Email: lz.law@zambartaslaw.com.cy
Web: www.zambartaslawoffices.com

Louise holds an LLB (Hons) in Law from Birmingham University. She passed the Law Society Finals in Newcastle and was admitted as a Solicitor of England and Wales in 1991. She was granted a Cyprus Bar License in 2004. She has previously worked at Varley Hibbs and Co Solicitors, Martineau Johnson Solicitors and Wright Hassell and Co Solicitors in the UK. She established the Law Offices of Louise Zambartas (now L.G. Zambartas LLC) after she relocated permanently to Cyprus.

Louise is one of the leading sale and purchase property lawyers in Cyprus acting for both individual and corporate clients in Cyprus and abroad. Louise has also handled a number of large scale “off-plan” projects involving many of the major Cypriot property developers. With experience of property work, comes inevitable experience of property disputes. Louise is currently handling a large number of such cases, including several important class actions.

She is also an expert on Cypriot Wills & Probate Law. Louise has developed an excellent reputation in her areas of expertise by offering quality legal advice and high professional standards combined with a strong emphasis on client care and attention.

Family Law Practice:

Family Law consists of legal principles that define relationships, right and duties within family units such as those created by marriage. Marriage is a legal entity that comprises by certain rights and obligations usually regardless of what both spouses agree to do. The legal aid of a family lawyer is exciting and varied. Family law affords great scope for helping people in a very vital change in their lives. Divorce is not the only area covered in family law; visitation rights, adoption, child custody, spouse abuse etc.

Divorce: Dissolution of marriage. A court order that terminates the marriage. The basic procedure begins when one spouse files the divorce petition by filling the necessary form to the court.

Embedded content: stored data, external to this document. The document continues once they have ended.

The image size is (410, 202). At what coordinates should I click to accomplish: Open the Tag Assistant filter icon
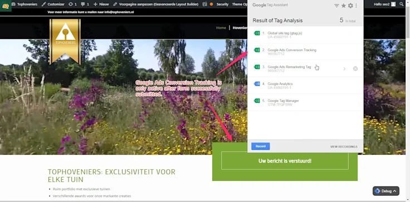[x=336, y=6]
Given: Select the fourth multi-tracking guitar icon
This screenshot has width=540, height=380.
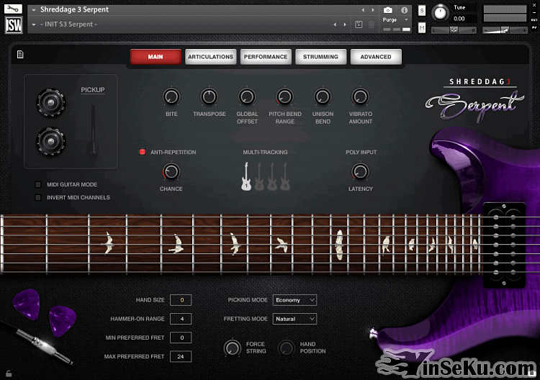Looking at the screenshot, I should (285, 176).
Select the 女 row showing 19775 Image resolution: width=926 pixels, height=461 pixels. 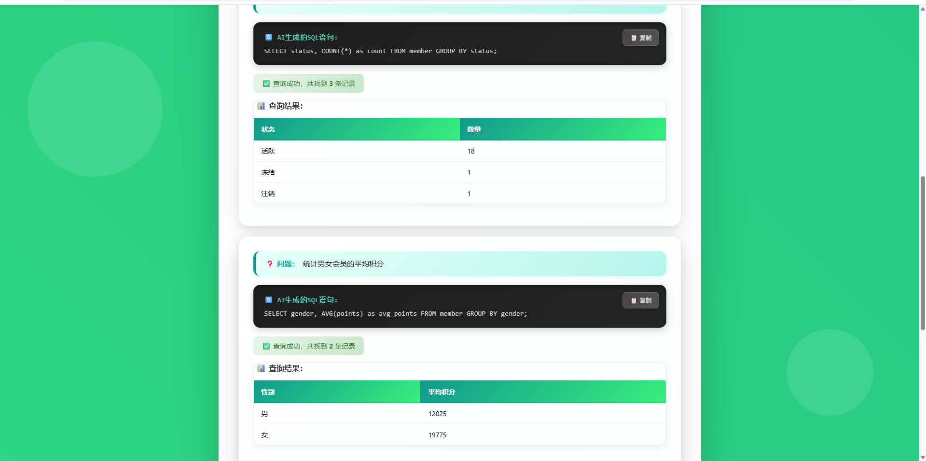point(460,435)
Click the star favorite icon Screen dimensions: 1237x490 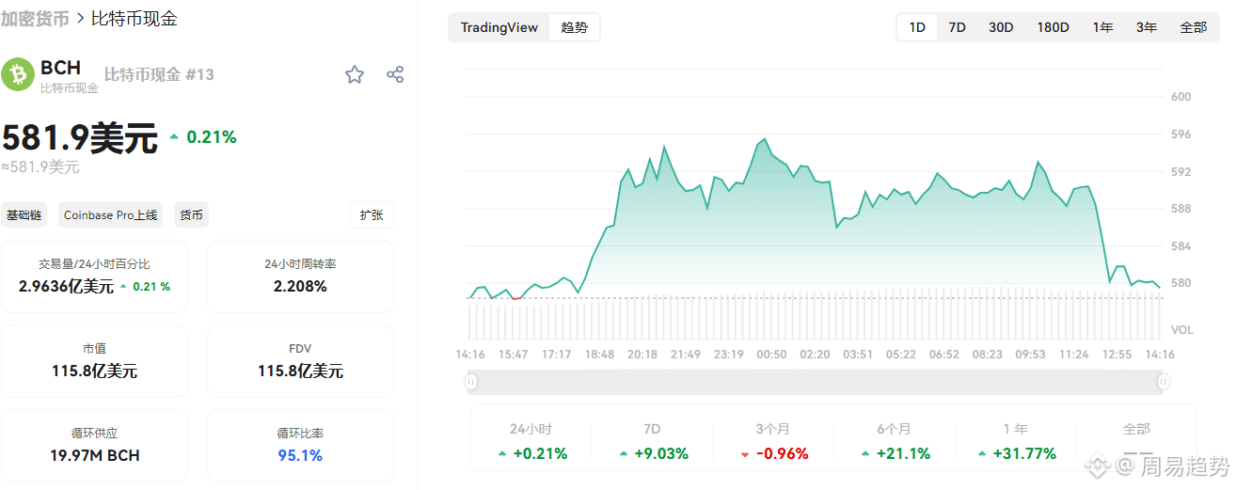point(355,74)
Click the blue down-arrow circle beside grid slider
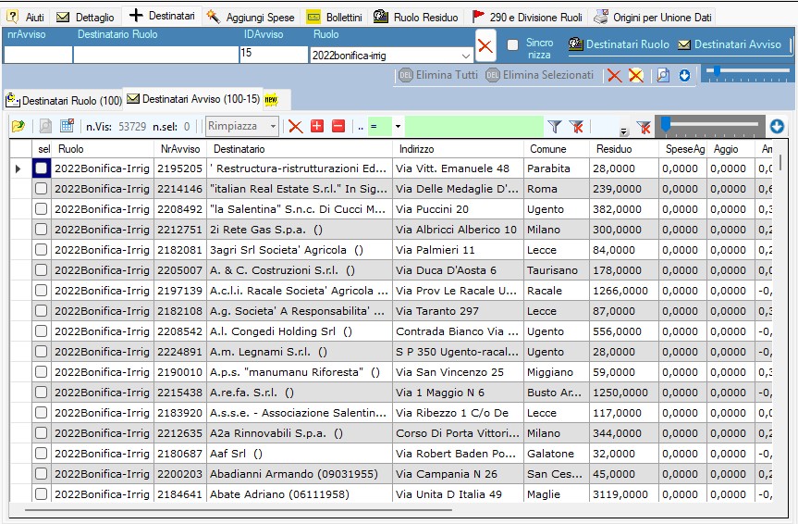The height and width of the screenshot is (524, 798). click(x=777, y=126)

Visitation: After a divorce or custody action, a leave is given by the court to the noncustodial parent to visit his or her child or children. Visitation rights may be decided by the agreement between the parties/parents or by a court order. If the court concludes that the parents will be cooperative, it may not proceed to issue court order with a detailed visitation schedule. If parents are not cooperative, the court will proceed to issue a detailed schedule including the days and times of pick up and return, and holiday and vacation schedules.

Adoption: Has been described as a legal method of “creating” between the child and one adult who is not the natural parent of the child, an artificial family, relationship similar to that of parent and child. The adopter is the one who precedes the act of the adoption. It is the voluntary acceptance of the responsibility to protect, look after and promote the development of the child of another until adulthood. Adoption it is an act which the child is becoming part of the artificial family with all the implication with common family name, home assets and kinship relationships which are thereby entailed.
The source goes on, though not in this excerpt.